RECORDS SHOWN.

<<<<

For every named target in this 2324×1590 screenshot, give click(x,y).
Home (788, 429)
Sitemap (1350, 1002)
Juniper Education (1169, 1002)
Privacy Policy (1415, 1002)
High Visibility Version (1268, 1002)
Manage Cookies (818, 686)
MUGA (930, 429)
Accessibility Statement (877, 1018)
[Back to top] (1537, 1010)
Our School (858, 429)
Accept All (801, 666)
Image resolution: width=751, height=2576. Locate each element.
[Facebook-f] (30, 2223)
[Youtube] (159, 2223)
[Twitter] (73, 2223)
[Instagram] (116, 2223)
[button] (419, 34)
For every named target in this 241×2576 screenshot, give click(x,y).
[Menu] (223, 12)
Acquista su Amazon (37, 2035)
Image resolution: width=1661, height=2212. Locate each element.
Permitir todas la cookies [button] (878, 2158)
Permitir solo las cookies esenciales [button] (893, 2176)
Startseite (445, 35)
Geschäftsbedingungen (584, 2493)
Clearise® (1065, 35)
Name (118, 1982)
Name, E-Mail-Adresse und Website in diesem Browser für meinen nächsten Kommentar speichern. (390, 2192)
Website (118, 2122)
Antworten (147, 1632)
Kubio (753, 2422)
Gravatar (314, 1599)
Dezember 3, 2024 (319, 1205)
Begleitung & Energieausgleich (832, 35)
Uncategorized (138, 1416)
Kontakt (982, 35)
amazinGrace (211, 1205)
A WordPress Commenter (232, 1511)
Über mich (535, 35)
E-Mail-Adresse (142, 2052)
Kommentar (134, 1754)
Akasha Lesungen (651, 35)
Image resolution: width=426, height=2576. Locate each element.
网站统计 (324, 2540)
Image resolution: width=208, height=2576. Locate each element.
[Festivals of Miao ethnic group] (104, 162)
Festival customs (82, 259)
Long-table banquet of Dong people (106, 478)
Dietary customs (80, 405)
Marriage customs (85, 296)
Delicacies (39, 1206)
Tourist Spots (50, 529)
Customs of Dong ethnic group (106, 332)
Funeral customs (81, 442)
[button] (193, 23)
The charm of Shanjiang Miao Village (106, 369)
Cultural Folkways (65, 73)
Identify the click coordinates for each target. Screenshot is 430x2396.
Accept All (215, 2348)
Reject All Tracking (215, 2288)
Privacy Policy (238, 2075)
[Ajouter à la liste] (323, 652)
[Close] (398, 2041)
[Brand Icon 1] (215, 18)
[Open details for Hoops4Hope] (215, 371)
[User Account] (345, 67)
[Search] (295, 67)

>>>>

TASK PROMPT.
Retype the data in full and match it exactly.

SOLUTION.
For every named target in this 2324×1590 screenshot, give click(x,y).
Home (788, 429)
Sitemap (1350, 1002)
Juniper Education (1169, 1002)
Privacy Policy (1415, 1002)
High Visibility Version (1268, 1002)
Manage Cookies (818, 686)
MUGA (930, 429)
Accessibility Statement (877, 1018)
[Back to top] (1537, 1010)
Our School (858, 429)
Accept All (801, 666)
Image resolution: width=751, height=2576. Locate each element.
[Facebook-f] (30, 2223)
[Youtube] (159, 2223)
[Twitter] (73, 2223)
[Instagram] (116, 2223)
[button] (419, 34)
For every named target in this 241×2576 screenshot, give click(x,y).
[Menu] (223, 12)
Acquista su Amazon (37, 2035)
Image resolution: width=1661, height=2212. Locate each element.
Permitir todas la cookies [button] (878, 2158)
Permitir solo las cookies esenciales [button] (893, 2176)
Startseite (445, 35)
Geschäftsbedingungen (584, 2493)
Clearise® (1065, 35)
Name (118, 1982)
Name, E-Mail-Adresse und Website in diesem Browser für meinen nächsten Kommentar speichern. (390, 2192)
Website (118, 2122)
Antworten (147, 1632)
Kubio (753, 2422)
Gravatar (314, 1599)
Dezember 3, 2024 (319, 1205)
Begleitung & Energieausgleich (832, 35)
Uncategorized (138, 1416)
Kontakt (982, 35)
amazinGrace (211, 1205)
A WordPress Commenter (232, 1511)
Über mich (535, 35)
E-Mail-Adresse (142, 2052)
Kommentar (134, 1754)
Akasha Lesungen (651, 35)
Image resolution: width=426, height=2576. Locate each element.
网站统计 (324, 2540)
Image resolution: width=208, height=2576. Locate each element.
[Festivals of Miao ethnic group] (104, 162)
Festival customs (82, 259)
Long-table banquet of Dong people (106, 478)
Dietary customs (80, 405)
Marriage customs (85, 296)
Delicacies (39, 1206)
Tourist Spots (50, 529)
Customs of Dong ethnic group (106, 332)
Funeral customs (81, 442)
[button] (193, 23)
The charm of Shanjiang Miao Village (106, 369)
Cultural Folkways (65, 73)
Identify the click coordinates for each target. Screenshot is 430x2396.
Accept All (215, 2348)
Reject All Tracking (215, 2288)
Privacy Policy (238, 2075)
[Ajouter à la liste] (323, 652)
[Close] (398, 2041)
[Brand Icon 1] (215, 18)
[Open details for Hoops4Hope] (215, 371)
[User Account] (345, 67)
[Search] (295, 67)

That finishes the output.